Der Neuzugang im Stamm wurde damals den Wölflingen angegliedert. Vier Altersstufen unterscheidet die DPSG: Wölflinge für Acht- bis Elfjährige, Jupfis (elf bis 13), Pfadis (13 bis 16) und die Rover-Stufe für junge Leute zwischen 16 und etwa 20 Jahre.
Für Stefanie Walldorf war klar: Sie wollte dabei bleiben und sich engagieren. 1997 absolvierte sie eine Gruppenleiter-Schulung beim DPSG-Bezirk Unterfranken. Fünf Jahre lang leitete sie die Gruppe der Jupfi-Stufe, bis sie im Mai 2002 zusammen mit Jörg Witzorkiwitz den Vorstand des Stammes Johannisburg bildete.
Andere gehen zum Studium weit weg, die junge Frau aus Nilkheim kam nach einem Au-Pair-Aufenthalt in Südafrika in die Heimat zurück. Ein Studienplatz in Frankfurt musste es sein, damit die Gruppenstunden und Wochenendunternehmen in erreichbarer Entfernung blieben. Selbst die gerade fertig gestellte Examensarbeit hat die Englisch- und Sozialkundestudentin auf ihr Hobby abgestimmt, wie der Titel beweist: »Politische Bildung in der verbandlichen Jugendarbeit am Beispiel der Deutschen Pfadfinderschaft Sankt Georg und ihrer Jahresaktionen.«

Wenn Stefanie Walldorf von Abenden am Lagerfeuer schwärmt, an denen über Gott und die Welt geredet wird, wenn sie vom alljährlichen Fronleichnams-Zeltlager auf dem Grauberg erzählt, zu dem nicht nur der Stamm Johannisburg anrückt, sondern auch viele ehemalige Mitglieder kommen, teils mit Frau und Kindern, dann wird klar, was für sie die Faszination am Pfadfindertum ausmacht.

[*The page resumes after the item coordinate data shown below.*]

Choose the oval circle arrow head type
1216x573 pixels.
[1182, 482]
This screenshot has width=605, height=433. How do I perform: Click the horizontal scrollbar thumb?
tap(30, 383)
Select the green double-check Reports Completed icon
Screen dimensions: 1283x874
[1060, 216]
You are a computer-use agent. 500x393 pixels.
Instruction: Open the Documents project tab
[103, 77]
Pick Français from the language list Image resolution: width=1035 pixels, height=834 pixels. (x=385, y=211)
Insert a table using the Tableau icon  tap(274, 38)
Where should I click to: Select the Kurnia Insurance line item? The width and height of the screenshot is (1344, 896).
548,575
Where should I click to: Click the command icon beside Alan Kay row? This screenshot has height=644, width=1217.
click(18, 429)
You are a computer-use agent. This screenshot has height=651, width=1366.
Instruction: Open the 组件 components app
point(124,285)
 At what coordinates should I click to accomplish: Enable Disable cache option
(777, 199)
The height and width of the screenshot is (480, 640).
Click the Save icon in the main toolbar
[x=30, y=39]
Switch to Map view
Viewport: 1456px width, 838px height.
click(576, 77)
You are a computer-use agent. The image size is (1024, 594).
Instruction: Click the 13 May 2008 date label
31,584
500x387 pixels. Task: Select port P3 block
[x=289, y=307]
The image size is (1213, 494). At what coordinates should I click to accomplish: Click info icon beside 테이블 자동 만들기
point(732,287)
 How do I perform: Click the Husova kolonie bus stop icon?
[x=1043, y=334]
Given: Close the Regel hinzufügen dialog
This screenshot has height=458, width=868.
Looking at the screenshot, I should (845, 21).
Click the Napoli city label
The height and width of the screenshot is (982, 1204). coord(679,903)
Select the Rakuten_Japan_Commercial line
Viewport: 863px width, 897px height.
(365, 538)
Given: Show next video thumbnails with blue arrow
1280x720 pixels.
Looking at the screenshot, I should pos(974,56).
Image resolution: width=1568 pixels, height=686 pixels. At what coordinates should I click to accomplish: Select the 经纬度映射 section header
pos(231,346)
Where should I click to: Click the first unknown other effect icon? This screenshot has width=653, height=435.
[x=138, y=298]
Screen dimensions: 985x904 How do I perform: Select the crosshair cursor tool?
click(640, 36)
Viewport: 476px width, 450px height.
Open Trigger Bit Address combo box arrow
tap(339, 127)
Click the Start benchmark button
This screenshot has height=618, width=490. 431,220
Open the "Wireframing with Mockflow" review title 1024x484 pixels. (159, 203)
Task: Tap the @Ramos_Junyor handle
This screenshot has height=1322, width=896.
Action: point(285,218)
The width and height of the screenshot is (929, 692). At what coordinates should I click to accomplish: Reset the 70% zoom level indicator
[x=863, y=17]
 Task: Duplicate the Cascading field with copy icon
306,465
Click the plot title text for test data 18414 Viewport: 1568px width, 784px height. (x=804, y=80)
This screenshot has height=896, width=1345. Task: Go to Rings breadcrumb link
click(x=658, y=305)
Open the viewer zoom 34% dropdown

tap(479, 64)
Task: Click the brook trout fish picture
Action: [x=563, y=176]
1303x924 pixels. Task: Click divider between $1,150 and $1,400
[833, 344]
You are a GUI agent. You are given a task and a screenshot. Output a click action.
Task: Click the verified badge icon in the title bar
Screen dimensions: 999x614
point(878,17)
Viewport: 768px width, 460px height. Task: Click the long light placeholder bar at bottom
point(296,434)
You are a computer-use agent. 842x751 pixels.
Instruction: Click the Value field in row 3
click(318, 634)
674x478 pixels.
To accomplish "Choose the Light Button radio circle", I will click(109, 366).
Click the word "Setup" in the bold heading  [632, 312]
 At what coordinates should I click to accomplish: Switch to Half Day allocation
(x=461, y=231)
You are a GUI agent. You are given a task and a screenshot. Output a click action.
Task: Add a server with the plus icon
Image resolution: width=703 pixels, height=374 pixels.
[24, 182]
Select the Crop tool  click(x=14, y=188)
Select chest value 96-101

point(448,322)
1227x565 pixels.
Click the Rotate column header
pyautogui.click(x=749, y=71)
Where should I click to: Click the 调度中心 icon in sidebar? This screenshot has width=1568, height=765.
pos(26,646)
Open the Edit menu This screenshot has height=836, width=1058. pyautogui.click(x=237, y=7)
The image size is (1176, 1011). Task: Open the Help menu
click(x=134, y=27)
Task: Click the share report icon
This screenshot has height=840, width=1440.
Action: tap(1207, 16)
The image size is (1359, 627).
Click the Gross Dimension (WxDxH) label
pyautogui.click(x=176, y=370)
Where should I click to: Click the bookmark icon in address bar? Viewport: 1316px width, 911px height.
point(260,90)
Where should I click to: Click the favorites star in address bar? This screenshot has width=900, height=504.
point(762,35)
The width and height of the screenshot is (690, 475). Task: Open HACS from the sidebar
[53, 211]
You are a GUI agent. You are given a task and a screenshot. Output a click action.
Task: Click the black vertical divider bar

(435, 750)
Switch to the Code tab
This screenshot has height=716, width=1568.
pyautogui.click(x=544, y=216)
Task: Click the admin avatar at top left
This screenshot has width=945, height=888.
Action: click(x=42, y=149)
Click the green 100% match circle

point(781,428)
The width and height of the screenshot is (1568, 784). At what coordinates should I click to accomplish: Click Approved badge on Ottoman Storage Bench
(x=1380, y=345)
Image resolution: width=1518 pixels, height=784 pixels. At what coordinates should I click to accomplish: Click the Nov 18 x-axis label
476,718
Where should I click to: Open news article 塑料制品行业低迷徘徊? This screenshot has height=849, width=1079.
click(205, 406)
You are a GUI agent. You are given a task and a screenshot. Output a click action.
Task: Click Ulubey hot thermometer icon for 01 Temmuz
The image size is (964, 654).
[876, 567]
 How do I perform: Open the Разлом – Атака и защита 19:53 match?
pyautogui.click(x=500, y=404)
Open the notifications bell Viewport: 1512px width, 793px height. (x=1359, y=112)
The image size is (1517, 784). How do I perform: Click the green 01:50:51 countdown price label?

Im Mai läuft die Amtszeit von Stefanie Walldorf aus. Dann wird sie den Vorsitz niederlegen. »Im November beginnt mein Referendariat und ich habe keine Ahnung, wo ich landen werde«, begründet sie den Entschluss, den sie sich nicht leicht gemacht hat. »Zum großen Diözesanlager im Sommer fahre ich aber noch mit«, sagt sie. Dieses besondere Erlebnis, mit vielen anderen Pfadfindern zusammen zu sein, wolle sie ihrem Stamm nicht vorenthalten.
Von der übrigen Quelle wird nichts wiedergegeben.